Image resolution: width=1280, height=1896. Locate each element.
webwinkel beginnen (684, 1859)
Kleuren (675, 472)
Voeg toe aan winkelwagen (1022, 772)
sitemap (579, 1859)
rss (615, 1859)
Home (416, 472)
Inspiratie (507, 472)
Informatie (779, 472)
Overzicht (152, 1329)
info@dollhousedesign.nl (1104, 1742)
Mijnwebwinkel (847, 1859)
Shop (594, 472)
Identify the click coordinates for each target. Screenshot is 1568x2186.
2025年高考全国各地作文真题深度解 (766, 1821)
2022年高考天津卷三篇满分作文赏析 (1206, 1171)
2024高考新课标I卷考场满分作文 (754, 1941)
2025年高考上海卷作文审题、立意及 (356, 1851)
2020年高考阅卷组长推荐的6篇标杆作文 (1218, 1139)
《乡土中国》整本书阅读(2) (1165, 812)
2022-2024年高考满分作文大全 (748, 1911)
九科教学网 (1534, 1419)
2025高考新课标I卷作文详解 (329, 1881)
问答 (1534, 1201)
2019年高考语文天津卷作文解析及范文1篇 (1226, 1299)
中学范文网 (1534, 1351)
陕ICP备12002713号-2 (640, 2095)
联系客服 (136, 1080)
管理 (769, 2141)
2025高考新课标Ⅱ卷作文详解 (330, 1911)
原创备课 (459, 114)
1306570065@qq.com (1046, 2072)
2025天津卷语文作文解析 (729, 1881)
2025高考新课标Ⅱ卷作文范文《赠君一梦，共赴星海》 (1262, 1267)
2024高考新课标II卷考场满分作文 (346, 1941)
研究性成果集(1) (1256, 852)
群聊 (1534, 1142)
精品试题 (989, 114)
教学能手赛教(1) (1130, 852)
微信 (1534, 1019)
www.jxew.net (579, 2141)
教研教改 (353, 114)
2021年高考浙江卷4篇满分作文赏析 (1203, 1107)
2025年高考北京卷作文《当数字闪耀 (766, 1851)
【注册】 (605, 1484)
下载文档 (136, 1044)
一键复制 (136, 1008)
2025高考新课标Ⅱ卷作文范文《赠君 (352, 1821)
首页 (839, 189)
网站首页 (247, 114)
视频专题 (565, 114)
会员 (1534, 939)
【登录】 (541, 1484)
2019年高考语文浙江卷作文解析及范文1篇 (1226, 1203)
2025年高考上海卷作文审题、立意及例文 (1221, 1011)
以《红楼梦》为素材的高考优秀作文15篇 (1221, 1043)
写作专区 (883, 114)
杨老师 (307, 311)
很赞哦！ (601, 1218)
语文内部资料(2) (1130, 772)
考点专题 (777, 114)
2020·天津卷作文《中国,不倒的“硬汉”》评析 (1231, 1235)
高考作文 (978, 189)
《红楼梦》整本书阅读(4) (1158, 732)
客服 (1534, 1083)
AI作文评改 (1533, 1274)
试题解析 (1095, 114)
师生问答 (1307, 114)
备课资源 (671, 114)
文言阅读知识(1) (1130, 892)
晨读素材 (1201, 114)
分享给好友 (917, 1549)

----

# To do
How many lines in the items above contain the word "each"? Case counts, so match capitals exactly. Reply with the number only.

# Answer to the exercise
2